Prime Minister Scott Morrison has offered to meet Brittany Higgins anywhere she chooses, should she wish to talk.
Mr Morrison said he was happy to meet the former Liberal staffer, who alleges she was raped by a colleague inside a ministerial office.
However, he conceded Ms Higgins was yet to express an interest in meeting him.
“I understand why and that’s fine,” Mr Morrison said on Friday.
“We’ve always sought to respect her privacy and her wishes on this and I could also appreciate why she wouldn’t necessarily meet in Parliament House, that would be totally understandable.
“We can arrange to meet in other cities.”
On Thursday night, Mr Morrison told Channel Nine’s A Current Affair that he doubted Ms Higgins would wish to discuss something “as deeply private and personal” with him as her alleged rape in Parliament House.
Ms Higgins’ claim of her alleged rape in the office of Senator Linda Reynolds and the lack of support she experienced afterwards had triggered “one of the most hard and deeply personal, confronting conversations I have seen take place here”, Mr Morrison told ACA interviewer Tracy Grimshaw.
Mr Morrison said he often heard statistics about violence against women but Ms Higgins’ story had taken him “deeper into this issue” that he had appreciated before.
“We have gone way deeper, we have gone beyond the sheer shock of violent acts. We are starting to deal with some home truths,” he said.
The Prime Minister defended himself against the accusation that he is late to the issue of sexism, saying that while women “live with it every day”, he has had different experiences.
“For many Australians, this has been like a big wake-up call and it’s been like a red light to say ‘stop, look, listen’, and that’s what we’re doing,” he said.
But Mr Morrison dug in his heels on his defence of Attorney-General Christian Porter, again labelling him “an innocent man” and rejecting the idea that he could instigate a non-criminal inquiry into a historical rape allegation about him.
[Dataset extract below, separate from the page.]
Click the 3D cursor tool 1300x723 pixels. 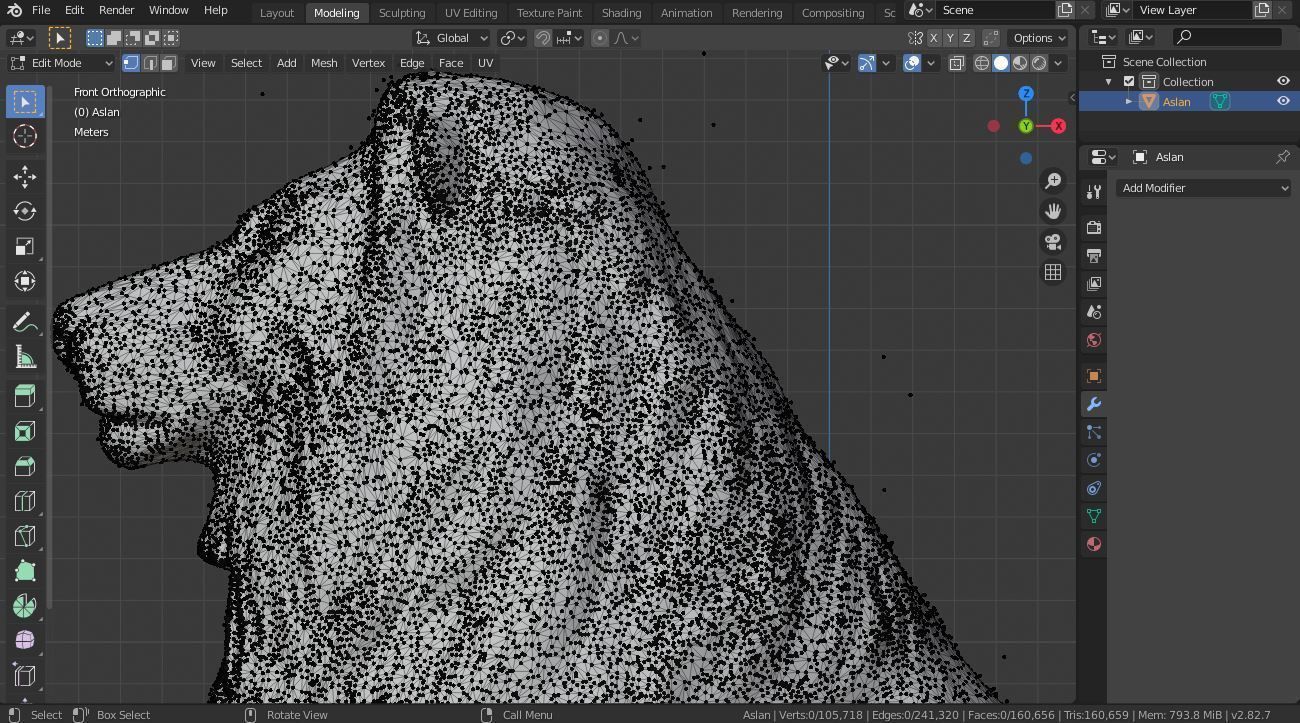point(25,136)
He said that “many things … will make our country stronger to deal with these issues”, including the need for respect towards women.
“Equally, our courts, our police, our justice systems, they are also important. We can’t dismiss that and think we are fixing that problem,” he said.
He repeatedly drew an analogy to former opposition leader Bill Shorten, who faced his own rape allegation. Police declined to prosecute the matter.
“That’s not the first time this has happened in this country,” Mr Morrison said.
He called for greater respect in Australian society, including on how people disagree “on this type of issue”.
Mr Morrison is pondering a cabinet reshuffle to try to clear the air after weeks of parliamentary scandals and shocking allegations. On Thursday, he said Mr Porter and Senator Reynolds – who is on medical leave after calling Ms Higgins a “lying cow” – would “continue to play a very important role” in his cabinet.
He declined to say what positions they might serve in, and when a reshuffle would be announced.
Mr Morrison said he had instigated an inquiry into whether his office was backgrounding journalists against Ms Higgins’ family and that he would not condone that conduct.
He told A Current Affair his chief of staff had spoken to a “direct and confidential source” on Thursday, who had allegedly witnessed the backgrounding.